« Beaucoup de grandes entreprises investissent dans les technologies quantiques »
Dominique Sugny, professeur de physique à l’ICB, présente les apports des technologies quantiques aux milieux socio-économiques.
En quoi consiste le contrôle quantique ?
Il existe des objets quantiques, qui sont des objets microscopiques, comme des atomes ou des molécules. Ils possèdent des propriétés quantiques spécifiques qui ne sont pas décrites par la mécanique classique. Notre objectif est de les manipuler, d’agir sur leur dynamique et sur leur mouvement en utilisant des champs électriques, magnétiques ou des lasers… Le contrôle quantique est l’analogue du contrôle que l’on pourrait appeler « classique », et qui consiste à manipuler des objets macroscopiques. Par exemple, lorsque l’on conduit une voiture, on réalise un contrôle classique à l’aide des pédales d’accélération et de frein. Une partie de notre travail est d’essayer d’adapter aux spécificités du contrôle quantique tout ce qui a été fait en contrôle classique et d’observer les particularités et les avantages du contrôle quantique. En particulier, nous avons adapté et développé les techniques de contrôle optimal qui permettent de déterminer les champs réalisant le contrôle tout en optimisant un coût donné.
Dans quels domaines pourra-t-il être employé et pour quelles utilisations concrètes ?
Une grande utilisation actuelle du contrôle quantique réside dans l’information quantique, qui se décline en deux grandes applications qui sont l’ordinateur quantique et la cryptographie quantique. Par l’information quantique, on espère améliorer très nettement les capacités des ordinateurs classiques. Du côté de la cryptographie, c’est-à-dire des protocoles permettant la sécurité et la protection des données, il est possible d’améliorer très nettement les clés qui permettent de coder les messages à l’aide du contrôle quantique.

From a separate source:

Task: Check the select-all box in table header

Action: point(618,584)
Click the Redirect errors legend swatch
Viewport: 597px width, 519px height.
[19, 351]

Personnellement, je travaille plus particulièrement sur tout ce qui concerne l’imagerie médicale, c’est-à-dire la résonance magnétique nucléaire et l’imagerie par résonance magnétique (IRM). Dans ce domaine, on peut espérer améliorer la qualité et les caractéristiques des images en utilisant le contrôle quantique. Le contrôle utilisé actuellement n’est pas du tout optimal et ne permet pas d’atteindre les limites des appareils d’imagerie. On peut donc, en contrôlant de manière efficace ces dynamiques, améliorer très nettement la qualité et la sensibilité des images. Ces progrès concerneront à la fois le patient, puisqu’on peut limiter le temps passé dans un scanner-IRM, et le médecin, puisqu’ils faciliteront le diagnostic médical. Je pense que c’est dans ce domaine que les entreprises bourguignonnes trouveront le plus d’intérêt.
Dans quel délai pourra-t-on utiliser le contrôle quantique dans les entreprises ?
Je pense que c’est dans le domaine de l’imagerie médicale que nous sommes le plus avancé. On peut s’attendre à ce que ces technologies, notamment l’amélioration de la qualité des images, intègrent les entreprises d’ici 5 à 10 ans. Concernant l’ordinateur quantique, beaucoup d’argent est investi dans la recherche. De la même façon, les premières réponses devraient arriver à l’horizon de 5 à 10 ans.
De manière générale, il est difficile de donner une réponse précise puisque les industriels ont des contraintes de fabrication, de rendement et de robustesse. Les entreprises veulent pouvoir produire à très grande échelle et souhaitent donc que les effets soient très solides et puissent être produits de manière systématique. Le passage du laboratoire à l’industrie n’est pas forcément très facile. Au niveau du laboratoire, nous avons un seul système que l’on a pu régler pendant des mois, parfois même des années. Les industriels, eux, souhaitent quelque chose qui puisse être produit le plus rapidement possible au plus bas coût. Je travaille beaucoup avec des chercheurs allemands de l’Université Technique de Munich et l’un de nos objectifs est, d’ici 3 à 5 ans, d’avoir des contacts avec des industriels pour pouvoir répondre à leurs demandes et ajuster nos recherches en fonction de leurs besoins.